Yılları tüketirken kendimizi sorgulayıp sorgulayamadığımızı düşünüyorum. Gözümüzü dünyaya açtığımızdan günümüze dek neler gördük? Elbette her gün yeni gelişmeler olmuştur yaşantımızda. Onların bazıları bizim için çok yararlı olmuş, bazıları ise unutulmaz şekilde beynimize yerleşmiştir.
İnsanoğlu, dünyamızın o güzel oksijenini teneffüs etmeye başladığından itibaren her geçen gün gelişerek olgulara ayak uydurmak ister. Ama bazen umduğunu bulamadığı için ister istemez acılar çeker. Bebekliğimizi bir düşünelim. Acıktığımızı yada üşüdüğümüzü yakınımızdakilere nasıl bildirmişizdir. Konuşma becerisine henüz ulaşamadığımız günler tek umudumuz ağlamak olmuştur. Etrafımızdakiler olanları çabuk algılamışlarsa sesimiz çabuk kesilmiştir. Eğer algılama işlemi gerçekleşmemiş ise biz kabaca ifade edersek yaygaramızı sürdürmüşüzdür.

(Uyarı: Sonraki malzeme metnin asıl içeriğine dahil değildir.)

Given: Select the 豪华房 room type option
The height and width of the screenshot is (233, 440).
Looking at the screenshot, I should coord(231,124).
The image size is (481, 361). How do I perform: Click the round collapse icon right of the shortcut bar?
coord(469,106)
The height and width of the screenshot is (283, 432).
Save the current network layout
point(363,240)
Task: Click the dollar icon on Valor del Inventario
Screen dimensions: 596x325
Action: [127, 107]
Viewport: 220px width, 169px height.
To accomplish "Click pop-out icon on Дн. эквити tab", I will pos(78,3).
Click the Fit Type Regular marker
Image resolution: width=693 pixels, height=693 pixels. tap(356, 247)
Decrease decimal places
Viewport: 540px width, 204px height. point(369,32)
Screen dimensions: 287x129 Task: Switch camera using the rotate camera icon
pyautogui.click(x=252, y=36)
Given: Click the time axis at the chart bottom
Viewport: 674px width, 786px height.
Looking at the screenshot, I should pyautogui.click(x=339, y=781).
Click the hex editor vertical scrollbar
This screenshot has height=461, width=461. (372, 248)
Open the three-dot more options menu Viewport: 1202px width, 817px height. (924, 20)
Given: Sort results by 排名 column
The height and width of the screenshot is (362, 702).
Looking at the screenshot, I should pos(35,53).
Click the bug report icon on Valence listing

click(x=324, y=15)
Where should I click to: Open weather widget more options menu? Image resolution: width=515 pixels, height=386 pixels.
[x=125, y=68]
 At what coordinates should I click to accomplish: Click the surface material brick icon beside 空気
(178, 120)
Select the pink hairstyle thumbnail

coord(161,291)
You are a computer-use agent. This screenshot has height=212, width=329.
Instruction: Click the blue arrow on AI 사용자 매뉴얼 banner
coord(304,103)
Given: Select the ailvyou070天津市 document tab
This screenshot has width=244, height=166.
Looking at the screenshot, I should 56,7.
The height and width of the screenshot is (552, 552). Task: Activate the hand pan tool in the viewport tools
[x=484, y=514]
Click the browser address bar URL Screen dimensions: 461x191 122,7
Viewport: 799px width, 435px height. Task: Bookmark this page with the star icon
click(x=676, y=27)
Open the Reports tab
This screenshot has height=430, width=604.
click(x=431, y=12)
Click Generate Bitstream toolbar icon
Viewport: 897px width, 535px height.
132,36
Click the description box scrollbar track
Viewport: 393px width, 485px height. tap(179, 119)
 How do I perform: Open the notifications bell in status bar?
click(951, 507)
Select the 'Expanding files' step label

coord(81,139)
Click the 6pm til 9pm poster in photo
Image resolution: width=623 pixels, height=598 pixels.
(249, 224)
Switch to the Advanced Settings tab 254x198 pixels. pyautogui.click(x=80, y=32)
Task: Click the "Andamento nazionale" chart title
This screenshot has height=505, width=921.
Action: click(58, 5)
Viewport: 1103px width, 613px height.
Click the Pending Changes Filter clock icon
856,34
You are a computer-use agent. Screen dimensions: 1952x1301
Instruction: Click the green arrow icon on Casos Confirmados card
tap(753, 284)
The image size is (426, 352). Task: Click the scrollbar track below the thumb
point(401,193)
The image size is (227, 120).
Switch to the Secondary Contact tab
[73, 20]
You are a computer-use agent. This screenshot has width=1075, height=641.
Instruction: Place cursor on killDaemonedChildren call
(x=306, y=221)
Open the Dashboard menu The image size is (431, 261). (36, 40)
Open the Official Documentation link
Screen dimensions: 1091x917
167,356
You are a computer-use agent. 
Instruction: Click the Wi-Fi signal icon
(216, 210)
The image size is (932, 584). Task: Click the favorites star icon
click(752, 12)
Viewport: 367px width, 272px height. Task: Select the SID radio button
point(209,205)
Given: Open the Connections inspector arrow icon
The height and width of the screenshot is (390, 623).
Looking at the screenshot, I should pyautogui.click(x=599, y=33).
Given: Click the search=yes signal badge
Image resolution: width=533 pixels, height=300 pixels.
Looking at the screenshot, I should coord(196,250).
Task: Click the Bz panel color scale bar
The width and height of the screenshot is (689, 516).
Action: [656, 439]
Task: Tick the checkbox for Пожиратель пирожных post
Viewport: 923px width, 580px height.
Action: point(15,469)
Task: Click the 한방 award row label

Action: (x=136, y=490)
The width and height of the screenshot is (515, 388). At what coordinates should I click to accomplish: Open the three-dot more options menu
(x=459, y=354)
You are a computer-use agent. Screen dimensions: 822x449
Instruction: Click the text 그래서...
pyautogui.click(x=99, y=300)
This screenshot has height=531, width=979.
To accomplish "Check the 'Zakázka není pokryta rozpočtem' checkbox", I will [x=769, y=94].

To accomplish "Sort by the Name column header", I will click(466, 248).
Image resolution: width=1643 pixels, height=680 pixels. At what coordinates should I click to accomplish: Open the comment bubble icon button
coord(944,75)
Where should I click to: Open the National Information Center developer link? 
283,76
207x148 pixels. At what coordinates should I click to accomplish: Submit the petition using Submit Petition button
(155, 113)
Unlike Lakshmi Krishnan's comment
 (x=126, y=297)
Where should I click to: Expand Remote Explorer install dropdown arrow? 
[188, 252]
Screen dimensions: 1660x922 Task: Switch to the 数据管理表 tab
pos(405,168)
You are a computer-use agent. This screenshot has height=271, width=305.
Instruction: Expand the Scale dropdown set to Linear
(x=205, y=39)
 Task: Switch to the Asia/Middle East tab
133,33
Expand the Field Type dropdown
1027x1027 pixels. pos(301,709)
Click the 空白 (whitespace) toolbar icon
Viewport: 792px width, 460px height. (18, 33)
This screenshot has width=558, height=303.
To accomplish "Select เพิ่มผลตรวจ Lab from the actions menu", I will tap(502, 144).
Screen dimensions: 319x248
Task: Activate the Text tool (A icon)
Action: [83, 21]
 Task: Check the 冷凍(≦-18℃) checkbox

Yılların rakamları büyüdükçe bizde büyümüşüzdür elbette. Önce aile bireylerini daha sonra komşularımızı,yaşıtlarımızı, okula başladığımızda yeni arkadaşlarımızı tanıma fırsatı buluruz.
Okul yıllarımız çok değişik bir dünya ile tanışmamızı sağlar. Güneşin doğduğu yer ile battığı yer arasından kurtularak bilmediğimiz yerleri kısaca dünyayı tanımaya başlarız. Bu çağ bulunduğumuz yerleşim birimine göre değişmektedir. Cumhuriyet   sonrası oluşan hükümetler ülke genelinde her yurttaşın ilkokuldan nasibini almasını yasalar yaparak sağlamaya çalışmıştır.
Nüfusun % 80 i köylerde yada bir o kadar sayıda bulunan mezralar da yaşadığını düşünürsek devletin aydınlanma görevi için yurttaşına sağladığı olanakları bir kenara atmamız mümkün değildir.
Kurtuluş Savaşı sonrası başlatılan okuma-yazma seferberliği öyle sanıldığı gibi kolayca sağlanamamış, devletin ekonomik gücüne kırsal alanda olduğu kadar katkıda bulunmuştur. Kendi okulunu kendin yap sloganı yetmişli, seksenli yıllara dek sürüp gelmiştir. Köy ve mezralardaki okulların büyük bir bölümü bugün köylerde genç nüfus kalmadığı için kapatılmış, buralarda ki öğretmenler sekiz yıllık öğrenime olanak sağlayacak yerleşim birimlerine kaydırılmıştır. İşte bugün çocukların sekiz yıllık yaşamları çok değişik arkadaşlıkların oluşmasına ve dünyayı daha iyi öğrenebilme olanağına kavuşmaktadır. Öte yandan kırsal alandan kentlere göç nedeniyle çocuklar çok değişik bir yaşam biçimi ile karşı karşıya gelmekte, bir bakıma iyiden iyiye bocalamaktadır.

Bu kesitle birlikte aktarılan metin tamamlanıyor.